I am now being chased through county court to pay my share of unpaid future rent and the fact that it was my money she used to pay her share seems unjust.
Is it lawful that a deposit held by the DPS can be used to pay a future rent claim?
This money was mine not my partners, if it is lawful/unlawful what is the act?
This question just illustrates how important it is to be careful about who you share with and maybe, not trust them too much.
The whole point of having a lead tenant is that this is a person who the landlord and the tenancy deposit company are authorised to deal with for all matters relating to the deposit.
If you were the one paying the rent, it would have perhaps been more sensible to have been the lead tenant yourself. Then you would have been the one giving the instructions to the DPS regarding what to do with the deposit money.

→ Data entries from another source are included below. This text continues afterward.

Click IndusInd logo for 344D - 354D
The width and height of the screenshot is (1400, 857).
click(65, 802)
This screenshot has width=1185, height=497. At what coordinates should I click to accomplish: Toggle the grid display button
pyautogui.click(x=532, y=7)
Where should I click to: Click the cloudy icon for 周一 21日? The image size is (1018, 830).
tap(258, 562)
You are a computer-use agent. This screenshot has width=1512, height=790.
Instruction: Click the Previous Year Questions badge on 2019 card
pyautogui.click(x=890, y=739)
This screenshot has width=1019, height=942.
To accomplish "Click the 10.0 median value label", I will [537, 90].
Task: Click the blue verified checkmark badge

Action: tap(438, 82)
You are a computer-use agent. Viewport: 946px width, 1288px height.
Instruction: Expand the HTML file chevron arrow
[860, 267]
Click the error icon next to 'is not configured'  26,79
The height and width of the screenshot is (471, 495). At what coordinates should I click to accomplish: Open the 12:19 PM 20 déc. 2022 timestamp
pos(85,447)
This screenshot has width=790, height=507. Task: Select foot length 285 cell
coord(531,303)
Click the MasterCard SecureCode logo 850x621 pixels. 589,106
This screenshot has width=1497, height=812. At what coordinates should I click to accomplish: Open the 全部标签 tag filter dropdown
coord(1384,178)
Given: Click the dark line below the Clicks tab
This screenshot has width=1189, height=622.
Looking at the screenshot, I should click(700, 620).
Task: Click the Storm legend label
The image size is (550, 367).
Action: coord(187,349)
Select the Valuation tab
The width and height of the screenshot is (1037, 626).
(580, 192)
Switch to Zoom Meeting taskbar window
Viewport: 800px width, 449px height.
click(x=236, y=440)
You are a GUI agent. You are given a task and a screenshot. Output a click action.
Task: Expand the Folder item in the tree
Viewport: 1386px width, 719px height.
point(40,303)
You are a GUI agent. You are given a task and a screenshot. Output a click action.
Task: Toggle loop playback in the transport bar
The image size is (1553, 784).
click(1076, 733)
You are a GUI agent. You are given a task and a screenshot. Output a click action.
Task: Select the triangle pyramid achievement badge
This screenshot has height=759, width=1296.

As regards future rent, your landlord cannot sue you now for rent which has not yet fallen due (and if he has you should be able to put in a defence).
However if you, say, signed up for a year and left, say, after month nine, then you will BE liable for that rent on a month by month basis – unless the landlord has re-let the property, when your liability under the tenancy agreement will cease (as it will have been replaced by the new tenancy agreement between the landlord and the new tenants.
So if then you left at the end of month nine, and your former partner authorised the deposit money to be released to the landlord in respect of month ten, that sounds legitimate to me. If that months rent had not actually fallen due yet at the time, it is not perhaps something a court of law could order, but it is something that can be paid by agreement.
If the landlord did not re-let the property he would in due course, have been entitled to the rent for months eleven and twelve, when those months came around. And be entitled to sue for those months rent and any earlier rent not paid at that time.
Joint and several liability
As regards who he sues for the money – when two people sign a tenancy agreement together they have what lawyers call ‘joint and several liability’. This means that so far as the landlord is concerned he is entitled to receive the whole of the rent from both or either of you – it does not matter who actually pays it so long as he gets it.
So if tenants make a private arrangement between themselves to pay half of the rent each, that arrangement is not binding on the landlord – he is just entitled to get his rent from ‘the tenant’ which means both or either of you. So he can sue both or either of you – his choice.
This is why it is so very important that tenants ONLY ever sign a joint tenancy with someone they trust. As you are potentially making yourself liable for the other tenants share of the rent. Again, this is not specifically set out in an act of Parliament, it is part of the general common law.
There is nothing to stop you suing your former partner for reimbursement of her share of the rent which you have paid on her behalf (if it was agreed between you that she would pay this).